Seamanship Quotation

“In political activity, then, men sail a boundless and bottomless sea; there is neither harbour for shelter nor floor for anchorage, neither starting-place nor appointed destination.”
— from Michael Oakeshott's
Political Education” (1951)

Thursday, July 7, 2016

Brexit villains: old ideas and bad men

Historians and long-view intellectuals teach us about our giants. And audiences in the tens of thousands listen to them. This year has already produced villainous buffoons of historic proportions, on both sides of the Atlantic. David Brooks provides a handy list of Englishmen to complement every thinking Englishman’s choice of Manhattan’s Donald Trump.

Playing with the fatal flaws of David Cameron and Trump—one’s disastrously obsessive calculations and the other’s terrifying crowd-pleasing impulses—confirms that entertainment can be educational. Otherwise entertainment would’ve already destroyed our species.

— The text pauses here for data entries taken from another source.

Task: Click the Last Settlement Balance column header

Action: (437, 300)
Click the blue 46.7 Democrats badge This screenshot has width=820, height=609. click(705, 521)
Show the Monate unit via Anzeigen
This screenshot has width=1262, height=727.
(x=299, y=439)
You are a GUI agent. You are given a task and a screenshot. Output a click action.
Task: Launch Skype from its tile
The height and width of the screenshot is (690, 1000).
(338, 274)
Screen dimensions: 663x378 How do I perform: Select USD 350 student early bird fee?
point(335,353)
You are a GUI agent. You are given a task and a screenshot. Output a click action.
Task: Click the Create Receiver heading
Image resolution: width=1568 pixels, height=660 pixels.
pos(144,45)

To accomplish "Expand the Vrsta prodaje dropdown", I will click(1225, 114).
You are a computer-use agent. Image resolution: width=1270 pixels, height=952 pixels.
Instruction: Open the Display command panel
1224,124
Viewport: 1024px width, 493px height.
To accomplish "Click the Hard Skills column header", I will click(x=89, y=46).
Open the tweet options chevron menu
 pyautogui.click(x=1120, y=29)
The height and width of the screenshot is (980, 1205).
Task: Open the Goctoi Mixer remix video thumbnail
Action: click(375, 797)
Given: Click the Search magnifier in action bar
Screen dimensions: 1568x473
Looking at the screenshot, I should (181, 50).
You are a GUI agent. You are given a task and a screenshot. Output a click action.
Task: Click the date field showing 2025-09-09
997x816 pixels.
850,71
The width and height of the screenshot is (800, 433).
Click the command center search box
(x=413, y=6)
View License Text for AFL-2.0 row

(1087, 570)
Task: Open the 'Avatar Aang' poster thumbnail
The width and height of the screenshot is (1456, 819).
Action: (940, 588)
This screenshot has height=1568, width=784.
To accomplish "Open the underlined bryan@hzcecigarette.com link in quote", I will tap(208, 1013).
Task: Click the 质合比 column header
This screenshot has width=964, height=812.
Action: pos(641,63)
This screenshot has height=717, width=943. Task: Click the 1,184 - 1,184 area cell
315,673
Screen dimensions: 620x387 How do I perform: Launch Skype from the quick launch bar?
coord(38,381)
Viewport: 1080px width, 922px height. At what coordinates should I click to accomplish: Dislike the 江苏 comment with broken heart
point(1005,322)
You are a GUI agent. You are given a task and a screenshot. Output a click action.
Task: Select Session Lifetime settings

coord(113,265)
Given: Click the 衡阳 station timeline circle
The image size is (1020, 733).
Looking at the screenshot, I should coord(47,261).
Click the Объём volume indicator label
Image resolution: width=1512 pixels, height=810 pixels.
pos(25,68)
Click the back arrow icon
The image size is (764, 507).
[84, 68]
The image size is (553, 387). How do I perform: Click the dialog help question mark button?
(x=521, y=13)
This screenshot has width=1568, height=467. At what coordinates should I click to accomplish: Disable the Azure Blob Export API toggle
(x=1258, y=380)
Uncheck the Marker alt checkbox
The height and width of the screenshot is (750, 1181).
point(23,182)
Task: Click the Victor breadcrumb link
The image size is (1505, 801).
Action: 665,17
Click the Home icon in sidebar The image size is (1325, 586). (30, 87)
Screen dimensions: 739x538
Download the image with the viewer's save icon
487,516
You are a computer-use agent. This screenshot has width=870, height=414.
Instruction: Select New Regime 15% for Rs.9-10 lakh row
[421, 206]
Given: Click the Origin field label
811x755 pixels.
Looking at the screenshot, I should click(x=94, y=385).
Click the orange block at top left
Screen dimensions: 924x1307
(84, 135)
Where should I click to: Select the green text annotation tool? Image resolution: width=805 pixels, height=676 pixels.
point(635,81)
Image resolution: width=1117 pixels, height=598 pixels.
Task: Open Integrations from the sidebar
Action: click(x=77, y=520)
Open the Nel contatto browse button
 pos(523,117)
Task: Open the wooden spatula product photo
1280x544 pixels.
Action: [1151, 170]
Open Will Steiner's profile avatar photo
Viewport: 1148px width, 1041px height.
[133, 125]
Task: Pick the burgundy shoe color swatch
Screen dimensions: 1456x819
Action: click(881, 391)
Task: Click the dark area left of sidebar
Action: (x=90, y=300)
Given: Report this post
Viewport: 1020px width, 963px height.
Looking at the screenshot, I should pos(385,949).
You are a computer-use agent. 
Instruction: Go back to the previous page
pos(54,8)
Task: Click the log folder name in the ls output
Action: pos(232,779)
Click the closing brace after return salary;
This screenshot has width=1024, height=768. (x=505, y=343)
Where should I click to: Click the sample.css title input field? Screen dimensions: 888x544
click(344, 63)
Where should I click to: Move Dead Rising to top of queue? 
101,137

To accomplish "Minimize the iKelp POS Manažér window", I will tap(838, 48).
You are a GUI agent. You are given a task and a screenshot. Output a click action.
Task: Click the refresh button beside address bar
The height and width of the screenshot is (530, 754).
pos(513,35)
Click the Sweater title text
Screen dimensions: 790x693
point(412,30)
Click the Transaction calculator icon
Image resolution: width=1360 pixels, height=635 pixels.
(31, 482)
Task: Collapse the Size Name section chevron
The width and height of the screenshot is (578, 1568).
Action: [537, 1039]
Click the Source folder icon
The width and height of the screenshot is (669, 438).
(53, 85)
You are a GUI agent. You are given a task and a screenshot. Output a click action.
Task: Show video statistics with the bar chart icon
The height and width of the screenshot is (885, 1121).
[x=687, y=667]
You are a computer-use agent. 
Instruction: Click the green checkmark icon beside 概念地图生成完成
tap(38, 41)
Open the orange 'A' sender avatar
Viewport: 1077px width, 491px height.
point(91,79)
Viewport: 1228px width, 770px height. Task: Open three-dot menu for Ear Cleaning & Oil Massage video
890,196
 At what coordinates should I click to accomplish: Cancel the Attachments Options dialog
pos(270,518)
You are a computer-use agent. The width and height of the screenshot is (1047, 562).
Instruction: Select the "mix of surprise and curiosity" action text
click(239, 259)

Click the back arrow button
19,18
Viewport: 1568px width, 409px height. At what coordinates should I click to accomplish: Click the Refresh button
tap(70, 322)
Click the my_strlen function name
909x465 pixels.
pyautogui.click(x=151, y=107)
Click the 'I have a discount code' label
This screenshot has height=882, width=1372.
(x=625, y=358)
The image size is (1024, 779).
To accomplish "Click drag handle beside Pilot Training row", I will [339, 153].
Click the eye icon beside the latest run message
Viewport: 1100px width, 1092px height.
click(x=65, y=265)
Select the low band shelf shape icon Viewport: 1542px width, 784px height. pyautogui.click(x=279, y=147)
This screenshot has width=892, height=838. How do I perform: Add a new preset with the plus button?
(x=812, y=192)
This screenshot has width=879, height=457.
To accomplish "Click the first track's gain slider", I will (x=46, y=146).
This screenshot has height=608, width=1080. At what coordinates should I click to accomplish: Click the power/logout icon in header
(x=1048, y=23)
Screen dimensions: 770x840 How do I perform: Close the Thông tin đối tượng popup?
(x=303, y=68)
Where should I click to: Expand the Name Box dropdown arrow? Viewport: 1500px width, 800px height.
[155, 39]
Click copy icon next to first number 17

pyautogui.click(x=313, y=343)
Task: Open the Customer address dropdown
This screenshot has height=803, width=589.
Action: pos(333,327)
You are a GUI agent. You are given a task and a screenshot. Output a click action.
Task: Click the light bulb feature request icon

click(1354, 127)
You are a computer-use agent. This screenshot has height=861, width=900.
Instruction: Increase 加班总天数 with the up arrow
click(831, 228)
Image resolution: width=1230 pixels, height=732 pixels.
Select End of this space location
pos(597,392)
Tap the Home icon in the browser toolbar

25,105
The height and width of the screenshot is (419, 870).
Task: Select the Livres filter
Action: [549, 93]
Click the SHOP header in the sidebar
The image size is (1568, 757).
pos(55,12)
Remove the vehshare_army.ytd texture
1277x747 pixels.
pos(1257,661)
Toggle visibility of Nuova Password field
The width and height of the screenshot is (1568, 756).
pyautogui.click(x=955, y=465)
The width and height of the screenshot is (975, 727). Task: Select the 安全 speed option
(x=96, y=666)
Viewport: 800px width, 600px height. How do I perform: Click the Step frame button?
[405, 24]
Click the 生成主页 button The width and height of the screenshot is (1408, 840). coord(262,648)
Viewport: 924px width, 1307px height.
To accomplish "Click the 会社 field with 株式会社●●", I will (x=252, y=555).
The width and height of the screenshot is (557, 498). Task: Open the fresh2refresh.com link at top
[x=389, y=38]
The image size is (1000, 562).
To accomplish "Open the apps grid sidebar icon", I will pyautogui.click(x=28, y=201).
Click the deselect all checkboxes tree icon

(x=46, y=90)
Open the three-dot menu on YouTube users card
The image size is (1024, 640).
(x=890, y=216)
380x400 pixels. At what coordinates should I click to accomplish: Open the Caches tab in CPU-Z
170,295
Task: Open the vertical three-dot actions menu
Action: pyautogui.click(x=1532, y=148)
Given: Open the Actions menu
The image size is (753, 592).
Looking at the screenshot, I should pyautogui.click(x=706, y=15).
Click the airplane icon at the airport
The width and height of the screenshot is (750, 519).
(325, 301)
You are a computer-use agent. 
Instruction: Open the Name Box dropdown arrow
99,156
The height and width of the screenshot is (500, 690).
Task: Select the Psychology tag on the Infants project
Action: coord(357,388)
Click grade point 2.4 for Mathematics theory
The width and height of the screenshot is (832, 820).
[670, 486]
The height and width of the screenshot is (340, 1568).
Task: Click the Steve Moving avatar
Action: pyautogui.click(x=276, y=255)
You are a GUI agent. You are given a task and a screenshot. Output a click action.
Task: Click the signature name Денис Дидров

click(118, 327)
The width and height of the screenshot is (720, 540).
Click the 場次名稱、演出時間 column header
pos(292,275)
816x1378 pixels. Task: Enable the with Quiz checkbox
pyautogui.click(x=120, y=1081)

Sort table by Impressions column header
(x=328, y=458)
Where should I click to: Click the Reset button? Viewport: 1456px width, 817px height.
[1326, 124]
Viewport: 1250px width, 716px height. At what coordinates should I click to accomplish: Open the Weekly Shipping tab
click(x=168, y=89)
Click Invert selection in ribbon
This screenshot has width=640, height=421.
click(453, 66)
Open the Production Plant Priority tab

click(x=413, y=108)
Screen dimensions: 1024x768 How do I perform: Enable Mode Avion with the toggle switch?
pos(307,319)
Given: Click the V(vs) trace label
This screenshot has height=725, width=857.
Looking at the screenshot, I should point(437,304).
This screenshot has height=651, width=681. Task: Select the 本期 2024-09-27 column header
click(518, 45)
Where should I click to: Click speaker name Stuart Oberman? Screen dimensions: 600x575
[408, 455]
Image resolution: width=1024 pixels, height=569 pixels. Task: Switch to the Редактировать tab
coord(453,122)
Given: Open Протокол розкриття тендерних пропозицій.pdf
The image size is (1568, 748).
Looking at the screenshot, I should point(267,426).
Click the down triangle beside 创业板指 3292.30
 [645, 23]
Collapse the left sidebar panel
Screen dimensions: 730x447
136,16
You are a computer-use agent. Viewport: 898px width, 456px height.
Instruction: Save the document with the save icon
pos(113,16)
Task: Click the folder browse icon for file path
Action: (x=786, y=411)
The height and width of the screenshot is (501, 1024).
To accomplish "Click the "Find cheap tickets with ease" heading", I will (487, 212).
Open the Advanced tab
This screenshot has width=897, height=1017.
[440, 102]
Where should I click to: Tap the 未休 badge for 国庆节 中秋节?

Also, of course, getting personal can win elections and does assist voters in selecting whom they want to lead from the menu they’re offered on Election Day. Focusing on the individual is fine for partisans and their Facebook chorus. But it’s for the moment and not obliged to tell the whole story. We leave that work to trusted historians.

History’s professional storytellers do influence us, but they too consistently emphasize the players, not the ideas that keep holding us back. They warn us that history repeats itself because humans don’t learn from their mistakes. They too are human.

Historian Barbara Tuchman wrote a highly influential blockbuster The Guns of August about the leadership that launched the First World War. Following her lead, Doris Kearns Goodwin and Margaret Macmillan and other esteemed scholars have also produced highly influential books on the prejudices, secret demons, and follies of the leaders at Versailles, the launch of two world wars and the second Iraq War, the collapse of the Soviet Union, the Bay of Pigs, Vietnam, and the Great Recession of 2008.

Bad things happen when the bad guys get power.

We’ve all grown up to despise the carelessness of the aristocrats that launched the First World War. Yet we know relatively little about the power of the popular convictions—especially, a righteous nationalism—that they relied on to keep the slaughter grinding on for four years.

We read widely—including the gossip of maids and former employees, psychobabble, and the hunches of speech and body language experts—to get a fix on the temperament of the next man or first woman to carry America’s nuclear Red Button around for the next four years. However, the climate of laissez-faire tolerance toward the existence of that insane Red Button receives only passing notice.

Observers spot crypto-fascist flashes in the words of the Brexit leaders and the tweets of Donald Trump. Further, they see their wins as evidence of a raging, hurting middle class, brutalized by globalization. Yet not one of these demagogues has demonstrated excessive passion, either right or left, for exercising state power. At the same time, we also know that real family incomes are up and that government spending as a share of GDP is today approximately what it was back in 1970—when Reagan was a governor, and Margaret Thatcher a backbencher.


Be hard on politicians, by all means. However, worrying that today’s clowns are working up to match the monsters of the 1930s is a waste of time. Let’s be harder on the old abstractions they’re playing with. How nationalist emotions, unbounded by external entanglements, can be both self-destructive and dangerous.